- Parts of the exercise:
[1] Please copy the Qtek 8500 review word for word, everything from "If you are a" down to "in the handset.".
[2] Write the next part of the Qtek 8500 phone review, picking up after its final sentence.

**** Text excerpt

Windows Mobile Smartphones are around and about in a range of different guises, both on operator contracts and SIM-free. But it has been a long time since I’ve seen the format used in a flip phone or clamshell style, and Qtek’s 8500 is the first time Windows Mobile 5.0 for Smartphone has appeared in a flip style.
The phone is an obvious attempt to catch the wave generated by Motorola’s RAZR. The two giveaway similarities are the overall thinness of the design – the 8500 is 98mm x 51mm x 16mm, with a weight of 99g – and that when you open the flip you see a flat keyboard made in a single section rather than one composed of individual keys.
If you are a frequent texter you may not like the number pad. Certainly I found it less easy to text at speed using it than I do when using a more tactile numberpad made up from separate keys.
The Qtek 8500 comes in two colours; either black all over, or a third black and two thirds bright, bright pink…
The phone is being marketed in part as a music player, and there are controls on the front that allow you to manage tunes being played back through the Windows Media Player without opening the flip. The 128 x 128 pixel, 1.2-inch front screen provides some information about what is being played. The front screen has some other functions, such as showing photos of incoming callers if you have saved these in the handset.
But if you want to carry a lot of tunes around you will need to add to the internal memory with microSD cards. There is a slot under the SIM card for these. You may also need to consider the fact that when we ran a continuous music playback test – with Bluetooth turned off – we got just four hours out of the battery.

********
**** Records provided

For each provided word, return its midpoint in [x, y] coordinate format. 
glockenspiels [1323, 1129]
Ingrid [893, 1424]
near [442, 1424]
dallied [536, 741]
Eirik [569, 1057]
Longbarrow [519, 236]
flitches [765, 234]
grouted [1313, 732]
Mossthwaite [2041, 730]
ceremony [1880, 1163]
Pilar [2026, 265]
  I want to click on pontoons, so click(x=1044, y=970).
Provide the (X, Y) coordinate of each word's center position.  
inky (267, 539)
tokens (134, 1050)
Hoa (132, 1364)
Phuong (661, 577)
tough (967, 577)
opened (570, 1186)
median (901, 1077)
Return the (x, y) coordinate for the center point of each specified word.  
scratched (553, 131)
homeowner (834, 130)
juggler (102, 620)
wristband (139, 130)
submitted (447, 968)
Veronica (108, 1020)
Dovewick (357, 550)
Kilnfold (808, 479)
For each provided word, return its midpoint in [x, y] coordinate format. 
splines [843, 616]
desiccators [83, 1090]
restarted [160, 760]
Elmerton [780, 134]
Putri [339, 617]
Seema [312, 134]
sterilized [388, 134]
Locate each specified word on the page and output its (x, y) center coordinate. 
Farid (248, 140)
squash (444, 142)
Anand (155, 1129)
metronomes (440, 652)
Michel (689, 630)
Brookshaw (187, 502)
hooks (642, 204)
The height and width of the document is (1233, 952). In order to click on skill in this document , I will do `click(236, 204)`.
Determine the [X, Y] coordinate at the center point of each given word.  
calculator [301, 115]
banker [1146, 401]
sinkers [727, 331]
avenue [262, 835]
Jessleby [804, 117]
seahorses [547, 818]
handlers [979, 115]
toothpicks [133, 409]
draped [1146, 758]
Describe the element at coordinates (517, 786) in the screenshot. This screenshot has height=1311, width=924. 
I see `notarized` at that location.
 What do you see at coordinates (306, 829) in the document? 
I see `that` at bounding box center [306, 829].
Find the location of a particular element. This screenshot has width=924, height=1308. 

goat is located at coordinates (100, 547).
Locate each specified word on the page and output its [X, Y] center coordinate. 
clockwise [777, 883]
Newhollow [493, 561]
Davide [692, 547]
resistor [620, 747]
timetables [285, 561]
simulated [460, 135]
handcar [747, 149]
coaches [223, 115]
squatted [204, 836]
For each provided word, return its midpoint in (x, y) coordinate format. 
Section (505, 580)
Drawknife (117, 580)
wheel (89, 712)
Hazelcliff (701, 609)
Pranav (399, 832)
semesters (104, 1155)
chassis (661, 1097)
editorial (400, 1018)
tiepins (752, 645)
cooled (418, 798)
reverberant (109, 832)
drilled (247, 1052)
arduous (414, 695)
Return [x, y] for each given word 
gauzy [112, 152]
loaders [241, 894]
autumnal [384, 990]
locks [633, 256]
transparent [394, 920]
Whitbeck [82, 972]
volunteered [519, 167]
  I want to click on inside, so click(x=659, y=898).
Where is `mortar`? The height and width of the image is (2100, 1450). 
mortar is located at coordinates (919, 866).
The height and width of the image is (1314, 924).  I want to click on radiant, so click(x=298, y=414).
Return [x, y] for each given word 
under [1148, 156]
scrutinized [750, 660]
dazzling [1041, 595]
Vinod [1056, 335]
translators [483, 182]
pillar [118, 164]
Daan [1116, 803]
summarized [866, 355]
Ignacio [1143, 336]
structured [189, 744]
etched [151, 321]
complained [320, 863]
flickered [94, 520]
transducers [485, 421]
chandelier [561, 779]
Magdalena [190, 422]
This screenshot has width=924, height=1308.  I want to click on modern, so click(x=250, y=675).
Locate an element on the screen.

********

- Answers to the exercises:
[1]
If you are a frequent texter you may not like the number pad. Certainly I found it less easy to text at speed using it than I do when using a more tactile numberpad made up from separate keys.
The Qtek 8500 comes in two colours; either black all over, or a third black and two thirds bright, bright pink…
The phone is being marketed in part as a music player, and there are controls on the front that allow you to manage tunes being played back through the Windows Media Player without opening the flip. The 128 x 128 pixel, 1.2-inch front screen provides some information about what is being played. The front screen has some other functions, such as showing photos of incoming callers if you have saved these in the handset.

[2]
There is, of course, a camera and its lens is on the front of the handset. A button on the right side of the handset activates the camera with the flip closed, and the front screen turns into a viewfinder allowing you to take pictures of yourself.
With the flip opened you can shoot what you are looking at, using the main screen as a viewfinder. Image quality isn’t wonderful, but it is OK for those kinds of shots you want to send to other people from your handset or share over the Internet via your PC.
The Windows Mobile 5.0 software is pretty standard on handsets, and you can synchronise contacts, calendar, tasks and Web favourites with your PC using ActiveSync, which is supplied.
You also get the ClearVue viewers for Microsoft Word, Excel and PowerPoint documents, as well as PDFs. The main screen’s 2.2 inches and 240 x 320 pixels are a little constraining, though.